Positive correlations are displayed in a blue scale while negative correlations are displayed in a red scale. Probably not needed for our examples, but useful if you have more variables:
11.6 Multicollinearity
Collinearity happens when two or more explanatory variables are correlated with each other. However, there is an extreme situation, called multicollinearity, where collinearity exists between three or more variables even if no pair of variables has a particularly high correlation. This means that there is redundancy between explanatory variables.

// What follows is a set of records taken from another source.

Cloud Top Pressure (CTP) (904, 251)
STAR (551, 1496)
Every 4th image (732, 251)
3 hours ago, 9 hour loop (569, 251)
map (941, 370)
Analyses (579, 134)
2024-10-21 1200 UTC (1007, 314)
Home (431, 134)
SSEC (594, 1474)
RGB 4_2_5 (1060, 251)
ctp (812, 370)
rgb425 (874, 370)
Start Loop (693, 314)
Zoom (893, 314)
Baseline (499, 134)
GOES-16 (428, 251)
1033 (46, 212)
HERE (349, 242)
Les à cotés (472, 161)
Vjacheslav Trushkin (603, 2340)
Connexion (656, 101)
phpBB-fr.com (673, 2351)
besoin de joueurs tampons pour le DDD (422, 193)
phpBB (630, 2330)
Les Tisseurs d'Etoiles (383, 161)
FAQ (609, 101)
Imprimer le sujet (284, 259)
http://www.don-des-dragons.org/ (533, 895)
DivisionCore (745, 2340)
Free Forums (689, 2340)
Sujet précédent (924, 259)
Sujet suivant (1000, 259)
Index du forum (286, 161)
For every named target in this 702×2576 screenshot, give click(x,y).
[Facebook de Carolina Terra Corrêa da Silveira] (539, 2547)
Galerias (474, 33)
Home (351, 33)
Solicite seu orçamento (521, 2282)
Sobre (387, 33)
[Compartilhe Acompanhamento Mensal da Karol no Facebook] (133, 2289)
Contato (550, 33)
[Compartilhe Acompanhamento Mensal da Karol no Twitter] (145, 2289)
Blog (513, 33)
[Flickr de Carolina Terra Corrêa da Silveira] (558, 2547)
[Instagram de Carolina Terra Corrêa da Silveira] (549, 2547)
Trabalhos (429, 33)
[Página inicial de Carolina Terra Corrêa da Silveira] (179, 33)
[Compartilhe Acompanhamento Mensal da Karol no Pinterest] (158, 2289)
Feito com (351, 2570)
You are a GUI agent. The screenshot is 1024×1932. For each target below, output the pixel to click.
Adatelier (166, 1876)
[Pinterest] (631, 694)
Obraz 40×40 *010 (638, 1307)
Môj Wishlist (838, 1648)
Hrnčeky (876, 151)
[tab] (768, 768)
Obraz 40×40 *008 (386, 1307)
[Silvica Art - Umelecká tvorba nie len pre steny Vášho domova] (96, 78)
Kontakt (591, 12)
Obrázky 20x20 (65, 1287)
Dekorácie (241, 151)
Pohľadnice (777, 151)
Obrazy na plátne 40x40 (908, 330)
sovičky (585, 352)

Whilst collinearity can be detected with a correlation matrix, multicollinearity is not as easy to detect. The Variance Inflation Factor (VIF) can be used to find how much the variance of a regression coefficient is inflated due to multicollinearity in the model. The smallest possible value is one, indicating no multicollinearity. A value which exceeds 5 or 10 indicates a problematic amount of multicollinearity in the data. In R we use the vif() function from the car package to detect multicollinearity in a multiple regression model (where the response variable is ozone and all explanatory variables are added):
# Define a regression model and save the model object as "BMI3_model"
BMI3_model <- lm(BMI ~ Poverty + PhysActiveDays + Height, data = adults)
# Use the variance inflation factor from the car package
car::vif(BMI3_model)
## Poverty PhysActiveDays Height
## 1.013563 1.001323 1.014225
All the variance inflation values are fairly close to one, suggesting our model doesn’t have multicollinearity. If an explanatory variable has a high VIF, we usually remove that explanatory variable from our model. However, we need to look at how removing that variable affects the model.